Она внимательно рассматривала этого человека, как будто он был каким-то странным, доселе невиданным ею животным. Но нет, конечно же нет, в нем не было ничего необычного для нее. Банальный, физически развитый самец с хорошей физиологией и удачной наследственностью, успешный результат естественного отбора. Уверенный в себе, нагловатый, ничуть не сомневающийся в том, что его внешняя привлекательность дает ему право быть таковым. С абсолютно убогим интеллектом и с таким же абсолютно нетронутым планом духовного развития. Слова «лучше всю жизнь скучать одной, чем общаться с таким отребьем как ты», вертелись у нее на языке, но она медлила. Суора очень устала и ей жутко не хотелось вступать в конфронтацию с этим примитивным, ухмыляющимся животным. Кроме того, и ей самой это было удивительно, она вдруг ощутила жалость к этому субъекту. Всю свою жалкую жизнь он проведет озабоченный тем чтобы обеспечить себя питанием, совокуплениями, удовлетворением своего эго и получением какого-то уровня комфорта, и так не узнает ничего о той глубине познаний и бесконечности созидания, которые таит в себе мир, а значит и он сам, так как, несмотря на всю свою недоразвитость, он все-таки тоже часть этого мира.
Однако молодой человек вдруг перестал улыбаться. Его взгляд стал серьезным. Как будто он что-то понял. И он неожиданно для Суоры тихо сказал:
– Прошу прощения, сэви. Мне не следовало обращаться к вам подобным образом. Извините меня.
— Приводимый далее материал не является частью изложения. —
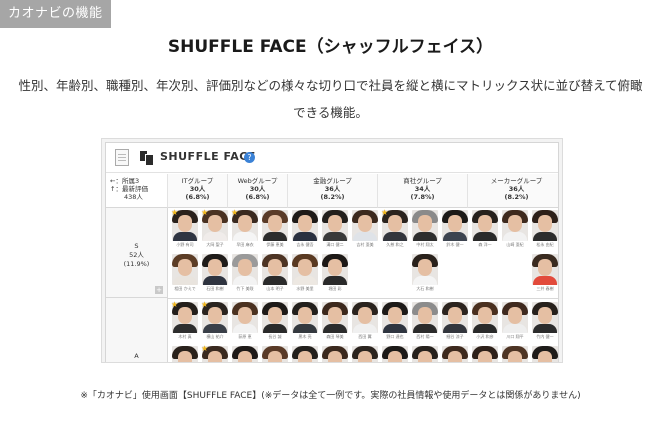 The image size is (661, 421). Describe the element at coordinates (545, 244) in the screenshot. I see `employee-name: 松永 由紀` at that location.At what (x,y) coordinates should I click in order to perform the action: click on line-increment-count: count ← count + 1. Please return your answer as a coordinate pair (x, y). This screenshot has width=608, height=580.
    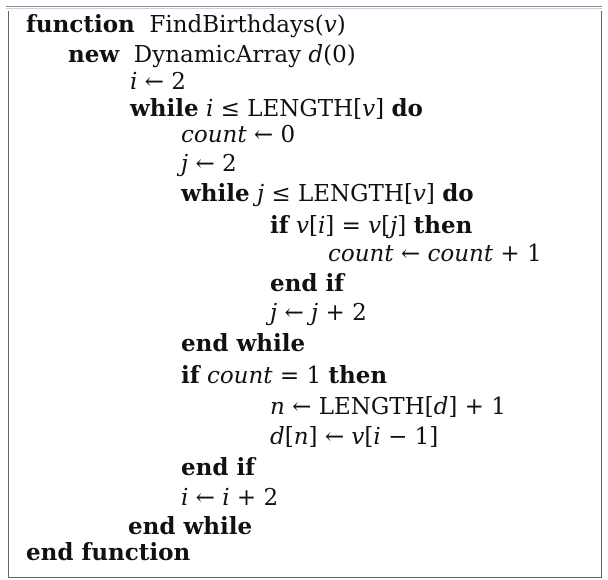
    Looking at the image, I should click on (435, 254). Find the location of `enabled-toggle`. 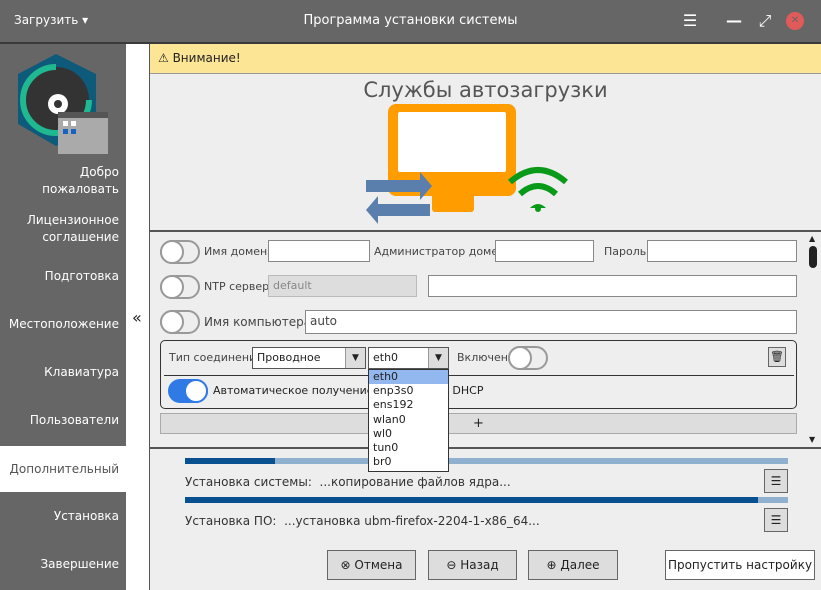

Девушка была слегка удивлена. Словно она вдруг встретилась с маленьким чудом. Тупой хам вдруг вспомнил, что значит быть человеком, смущенный одним лишь ее взглядом. Это было как-то странно. Но она видела что парень говорит вполне искренне. И так и не сказав ни слова, она развернулась и ушла, сопровождаемая Громми Хагом, испытывающим большое облегчение от того что все завершилось столь мирным образом.
Далив Варнего, спустившийся в залу за миг до того как сюда вошла девушка, внимательно наблюдал за ней от одного из столиков. Когда очаровательная незнакомка в сопровождении раненого трактирщика покинула помещение, он уже твердо решил, что попытается завести с ней знакомство. Она была просто умопомрачительно красива.
Суора Эрмейнег с сомнением оглядела предложенную ей комнату.
– Это лучшее что у тебя есть? – Спросила она с ноткой недовольства. В целом обстановка была очень даже приличной и местами даже с претензией на изысканность и роскошь. И легкое раздражение в ее голосе было скорее просто дань формальности, так сказать, чтобы поддержать статус-кво.